L’aspect cinématique de ce disque est en premier chef mis en avant par sa couverture. À peu de choses près, on dirait Anakin Skywalker en 1999, lequel aurait été enfermé dans un néon rougeâtre en forme de clef de sol. Ne figure nulle mention du titre ou du nom du groupe. Le visuel l’emporte sur l’écrit. Cette somme complexe garnie de quatorze pistes s’ouvre sur quelques notes cristallines au piano, planantes, du Kate Bush du troisième millénaire, auxquelles se substituent doucement un violoncelle et des chuchotements spatiaux de Claudio Sanchez. C’est « Yesterday’s Lost ». McCartney aurait apprécié, Phil Collins et Peter Gabriel également. On jurerait une chansonnette britannique des années 1960-1970, enregistrée avec des moyens technologiques futuristes. Cette gentille mélopée s’enchaîne dans un contraste total sur « Goodbye Sunshine », une hymne guillerette punk-pop US tout droit échappée des années 2000. Un truc teenage mâchouillé, dans l’esprit d’Avril Lavigne ou de Wheatus, pourvu de sonorités contemporaines. Aux termes du dossier-presse, ce titre a été « Imaginé pour les scènes des festivals et autres arénas ». Bien vu. Publié en guise de deuxième simple, « Searching for Tomorrow » poursuit ce contrasté voyage, et confirme cette volonté d’expérimenter coûte que coûte la console. Il y a cette fois quelque-chose de Placebo, dans les intonations, l’attaque des guitares ainsi que le tempo. Mais, une fois encore, avec des gimmicks modernes. La terre a en effet tourné depuis les années 1996-2003. Le bidouillage au synthétiseur et à la guitare électrique me rappelle l’avant-gardiste « Die Yet Another Night » de KoЯn (2016). Très intéressant. La production demeure impressionnante, complètement hors-sol, sur l’éponyme déclamation « The Father of Make Believe ». Sur ces deux dernières confections, les vocalises de Claudio Sanchez me font par moments ouïr le spectre de Michael Jackson. Il suffit d’y croire, comme nous y invite l’intitulé de la seconde. Cette surproduction geekesque n’a pas été choisie afin de pallier une quelconque inspiration lacunaire. Non, les chansons sont au contraire senties, variées et bien bâties. Il s’agit de créer une atmosphère de science-fiction, propice à l’illustration du narratif.

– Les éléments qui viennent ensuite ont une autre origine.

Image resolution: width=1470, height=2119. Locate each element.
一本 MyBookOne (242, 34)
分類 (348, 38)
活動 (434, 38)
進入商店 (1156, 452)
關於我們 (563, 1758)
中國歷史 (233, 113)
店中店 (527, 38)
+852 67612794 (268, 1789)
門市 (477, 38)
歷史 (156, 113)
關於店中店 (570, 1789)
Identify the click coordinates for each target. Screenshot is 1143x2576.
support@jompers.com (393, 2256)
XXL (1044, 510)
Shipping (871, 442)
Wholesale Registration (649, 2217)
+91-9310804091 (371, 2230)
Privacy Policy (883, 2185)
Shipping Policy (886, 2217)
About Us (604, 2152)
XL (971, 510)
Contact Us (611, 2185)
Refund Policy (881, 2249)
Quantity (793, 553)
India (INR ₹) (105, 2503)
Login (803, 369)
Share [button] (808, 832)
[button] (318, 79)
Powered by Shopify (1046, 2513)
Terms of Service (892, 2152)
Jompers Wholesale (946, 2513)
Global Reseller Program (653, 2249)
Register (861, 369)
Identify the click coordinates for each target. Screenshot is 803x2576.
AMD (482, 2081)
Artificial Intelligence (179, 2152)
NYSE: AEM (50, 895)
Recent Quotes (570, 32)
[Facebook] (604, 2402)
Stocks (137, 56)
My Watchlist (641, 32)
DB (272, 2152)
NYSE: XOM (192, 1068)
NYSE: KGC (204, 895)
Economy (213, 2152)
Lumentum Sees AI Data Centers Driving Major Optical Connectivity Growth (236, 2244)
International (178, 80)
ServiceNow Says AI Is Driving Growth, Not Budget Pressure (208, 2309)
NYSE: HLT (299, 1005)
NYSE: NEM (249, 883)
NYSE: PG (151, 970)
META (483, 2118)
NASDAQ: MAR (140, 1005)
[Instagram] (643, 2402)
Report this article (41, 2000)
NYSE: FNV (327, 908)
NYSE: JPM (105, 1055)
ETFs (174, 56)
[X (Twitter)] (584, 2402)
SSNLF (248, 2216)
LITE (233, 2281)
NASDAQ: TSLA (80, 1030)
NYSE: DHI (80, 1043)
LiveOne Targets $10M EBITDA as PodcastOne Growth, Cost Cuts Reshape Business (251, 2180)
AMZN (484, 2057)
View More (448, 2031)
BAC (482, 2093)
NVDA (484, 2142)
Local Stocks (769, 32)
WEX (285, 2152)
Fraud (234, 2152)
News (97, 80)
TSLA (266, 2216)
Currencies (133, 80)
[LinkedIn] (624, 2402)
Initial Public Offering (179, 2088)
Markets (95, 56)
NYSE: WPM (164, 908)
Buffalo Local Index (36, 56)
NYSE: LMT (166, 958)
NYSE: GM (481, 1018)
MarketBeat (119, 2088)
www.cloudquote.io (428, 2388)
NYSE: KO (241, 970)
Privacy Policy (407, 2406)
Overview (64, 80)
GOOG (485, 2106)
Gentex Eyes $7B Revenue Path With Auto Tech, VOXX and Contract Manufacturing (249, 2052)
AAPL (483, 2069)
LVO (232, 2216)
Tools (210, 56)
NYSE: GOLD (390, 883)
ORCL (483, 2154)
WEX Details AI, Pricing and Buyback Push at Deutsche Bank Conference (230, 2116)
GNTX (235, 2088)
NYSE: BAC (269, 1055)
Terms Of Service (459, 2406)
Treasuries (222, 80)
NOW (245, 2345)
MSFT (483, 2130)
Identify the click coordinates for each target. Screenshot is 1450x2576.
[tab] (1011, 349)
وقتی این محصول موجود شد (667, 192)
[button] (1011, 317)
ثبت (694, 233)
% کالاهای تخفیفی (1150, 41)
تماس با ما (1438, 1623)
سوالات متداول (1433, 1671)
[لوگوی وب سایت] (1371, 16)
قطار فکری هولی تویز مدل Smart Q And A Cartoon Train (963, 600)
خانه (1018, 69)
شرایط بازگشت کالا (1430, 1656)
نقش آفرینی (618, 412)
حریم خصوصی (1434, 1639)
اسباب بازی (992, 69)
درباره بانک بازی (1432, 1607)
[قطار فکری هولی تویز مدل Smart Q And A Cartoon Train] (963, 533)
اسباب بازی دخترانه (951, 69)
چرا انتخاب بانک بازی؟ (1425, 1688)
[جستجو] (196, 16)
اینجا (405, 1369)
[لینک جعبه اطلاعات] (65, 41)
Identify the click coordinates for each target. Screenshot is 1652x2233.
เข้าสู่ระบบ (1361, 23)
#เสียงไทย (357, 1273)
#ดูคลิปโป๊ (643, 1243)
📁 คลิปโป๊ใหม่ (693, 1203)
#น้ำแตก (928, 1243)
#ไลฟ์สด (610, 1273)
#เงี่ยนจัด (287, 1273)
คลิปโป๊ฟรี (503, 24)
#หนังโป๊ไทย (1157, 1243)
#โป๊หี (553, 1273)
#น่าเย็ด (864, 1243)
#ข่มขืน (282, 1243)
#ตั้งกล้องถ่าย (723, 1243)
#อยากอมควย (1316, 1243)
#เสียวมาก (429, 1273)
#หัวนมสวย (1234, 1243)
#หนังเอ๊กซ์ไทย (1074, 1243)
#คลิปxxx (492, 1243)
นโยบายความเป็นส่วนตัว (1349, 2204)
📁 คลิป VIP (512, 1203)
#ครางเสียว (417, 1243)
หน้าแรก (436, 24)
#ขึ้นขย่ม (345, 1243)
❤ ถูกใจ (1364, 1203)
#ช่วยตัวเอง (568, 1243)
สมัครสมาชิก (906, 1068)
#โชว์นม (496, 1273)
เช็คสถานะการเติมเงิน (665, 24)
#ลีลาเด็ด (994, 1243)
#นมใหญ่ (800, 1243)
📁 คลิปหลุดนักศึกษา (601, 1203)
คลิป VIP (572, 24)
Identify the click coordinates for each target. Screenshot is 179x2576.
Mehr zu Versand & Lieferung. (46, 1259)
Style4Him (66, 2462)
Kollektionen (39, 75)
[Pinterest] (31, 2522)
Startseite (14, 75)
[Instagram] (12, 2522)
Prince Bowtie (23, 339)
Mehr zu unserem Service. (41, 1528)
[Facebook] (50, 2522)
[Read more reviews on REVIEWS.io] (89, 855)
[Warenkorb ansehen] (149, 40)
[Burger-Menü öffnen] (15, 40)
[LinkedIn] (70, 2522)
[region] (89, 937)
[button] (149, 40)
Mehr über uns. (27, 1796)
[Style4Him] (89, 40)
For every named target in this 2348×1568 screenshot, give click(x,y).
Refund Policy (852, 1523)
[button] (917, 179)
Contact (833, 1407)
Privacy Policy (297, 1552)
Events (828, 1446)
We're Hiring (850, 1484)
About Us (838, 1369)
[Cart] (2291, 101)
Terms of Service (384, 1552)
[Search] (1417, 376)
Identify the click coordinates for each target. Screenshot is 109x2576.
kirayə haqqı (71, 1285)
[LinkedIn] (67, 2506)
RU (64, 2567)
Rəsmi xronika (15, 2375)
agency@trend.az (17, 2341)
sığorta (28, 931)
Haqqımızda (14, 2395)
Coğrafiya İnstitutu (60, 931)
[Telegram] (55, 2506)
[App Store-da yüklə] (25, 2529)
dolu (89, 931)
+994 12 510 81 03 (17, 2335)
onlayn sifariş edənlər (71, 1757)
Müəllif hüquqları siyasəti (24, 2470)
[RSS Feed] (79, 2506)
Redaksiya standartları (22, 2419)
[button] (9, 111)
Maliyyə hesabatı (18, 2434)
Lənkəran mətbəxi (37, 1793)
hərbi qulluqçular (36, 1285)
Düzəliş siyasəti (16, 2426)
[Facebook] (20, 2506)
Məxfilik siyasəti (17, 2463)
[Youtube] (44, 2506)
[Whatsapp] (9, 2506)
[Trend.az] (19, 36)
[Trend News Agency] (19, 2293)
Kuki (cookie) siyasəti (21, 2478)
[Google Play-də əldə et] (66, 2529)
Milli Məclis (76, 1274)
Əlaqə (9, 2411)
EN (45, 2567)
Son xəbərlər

« Meri of Mercy » est une charmante ballade US portée par le tom basse de Josh Eppard ainsi que par quelques fines notes au piano. Cette ode touchante rend hommage aux grands-parents de Sanchez, lesquels apparaissent de temps à autres dans son œuvre sous les noms interstellaires de Sirius and Meri Amory. Le véritable grand-père du compositeur a quitté cette existence il y a peu de temps, parti rejoindre son épouse partie quarante années avant lui. Sanchez panse ses plaies affectives par la fiction. « Blind Side Sonny » voit surgir le premier riff de l’opus. Crissant. Presque classic rock. La première compo braillée. Le premier simple également, une sorte de metalcore bubble-gum à chœurs « yeah-yeah ». Une illustration adéquate, je pense, du rock en ce mitan de décennie. « Play the Poet » qui lui succède creuse la même veine, soutenu par une boucle jungle très en vogue des deux côtés de l’Atlantique. « Corner the Confidence » est dédié à l’épouse de Sanchez. Une autre romance US, au picking de guitare sèche. Une jolie mélodie comme Green Day savait en composer. La prod’ est, pour ne pas changer, joliment ciselée. Nous avons en revanche changé de séquence conceptuelle, celle-ci s’avérant moins atmosphérique qu’en première partie de LP. Dernier simple sorti, « Someone Who Care » exhale un je-ne-sais-quoi d’eighties dans le beat, la façon de chanter, le chorus discret. Un mix entre rock félin et pop sucrée, à l’image de celui qui starifia Billy Idol circa 1984. Sympa. Sanchez s’y interroge quant à la pertinence des choix artistiques qu’il a effectués depuis les débuts de Coheed and Cambria. Une chanson à la fois rétro et moderne, gorgée d’émotion.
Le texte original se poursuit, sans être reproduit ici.